The New York Times reported on Sunday that Trump is unwilling and perhaps incapable of softening his hard-edged, racially divisive image, and that he can’t pivot from his primary victories to a general election campaign strategy. Instead, the newspaper reported, he has grown “only more volatile and prone to provocation,” including his recent attacks on a Gold Star family whose son was killed in Iraq by a suicide bomber.

"The campaign is moving forward and is very strong," Manafort insisted on CNN's State of the Union. Trump is very plugged in and he's very connected. ... The media chose to take [the] Clinton campaign narrative and go on the attack on Donald Trump." 

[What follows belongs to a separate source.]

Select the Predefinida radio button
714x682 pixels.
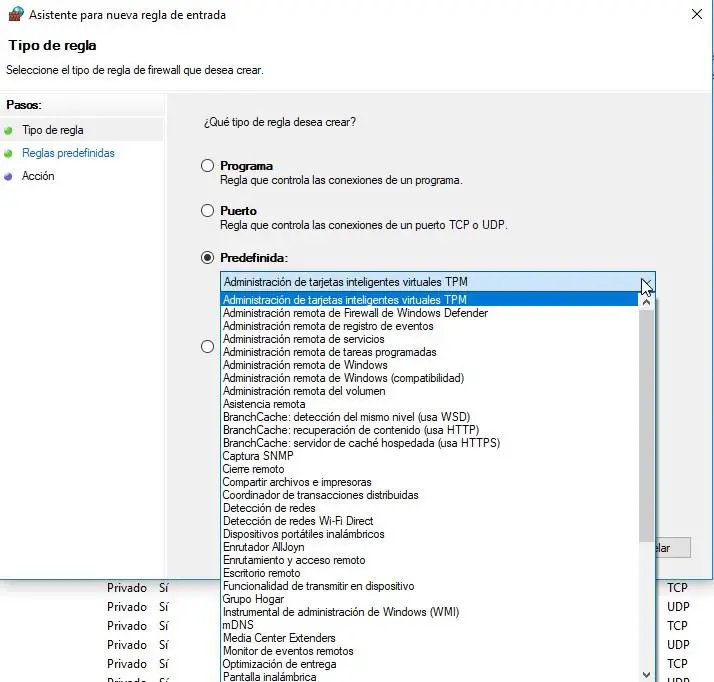[207, 258]
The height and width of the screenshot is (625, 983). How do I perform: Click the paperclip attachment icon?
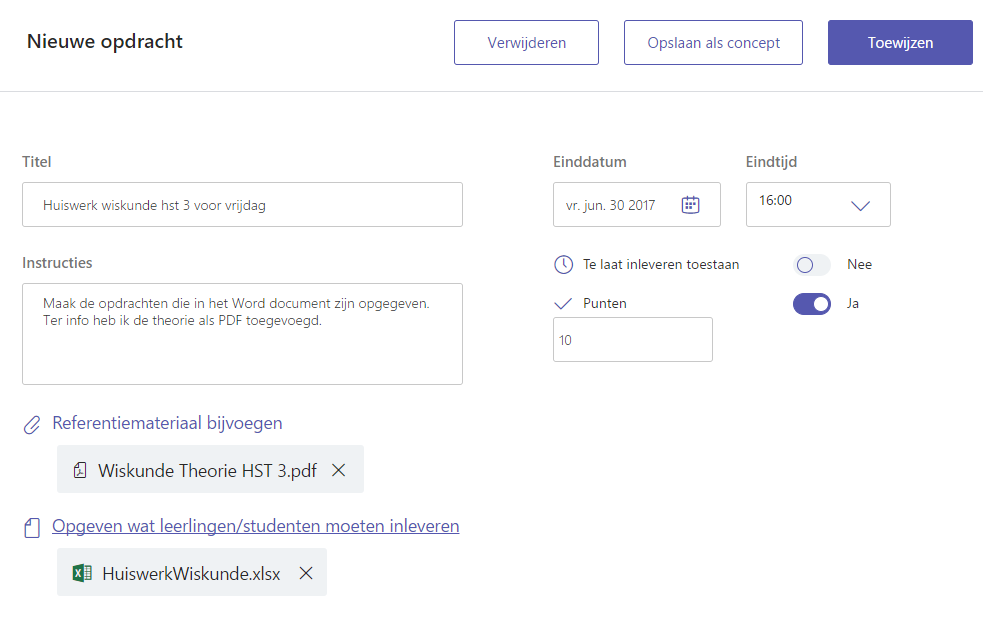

Not all Republicans see it that way. Sen. Susan Collins of Maine last week became the seventh Senate Republican to break with Trump over his combative anti-Muslim and anti-immigrant rhetoric. She said today on the CBS News Face the Nation that after Trump clashed with the family of the fallen military hero that she concluded Trump wasn’t interested in making a much-needed political course correction.

Related: Is Trump Trying to Game the Presidential Debates?

Clinton currently holds a 6.8 percentage-point lead over Trump in Real Clear Politics cumulative national polling average, with some polls showing her with as much as a 10-point advantage. A new CBS News Battle Ground Tracker released today shows Clinton extending her lead over Trump in the crucial state of Florida and is now up by five points, 45 percent to 40 percent.

Trump appeared to get back on script last Monday when he delivered a major economic speech to the Detroit Economic Club. He contrasted his tax cut proposals with Clinton’s plans for new taxes and spending programs. But the week’s media coverage was dominated by his comments the following day in which he appeared to be encouraging second amendment supporters to threaten the life of Clinton or liberal members of the Supreme Court. Trump later said the media had misconstrued his “sarcasm,” although he said in the same breath that perhaps he wasn’t being sarcastic.

"The point is, most people did not take it that way,” Manafort said today. “It was not at all meant to be a threat," he said.  “You could have been covering what he was saying or you could take the Clinton narrative and play it out, and you chose to do that instead," he said.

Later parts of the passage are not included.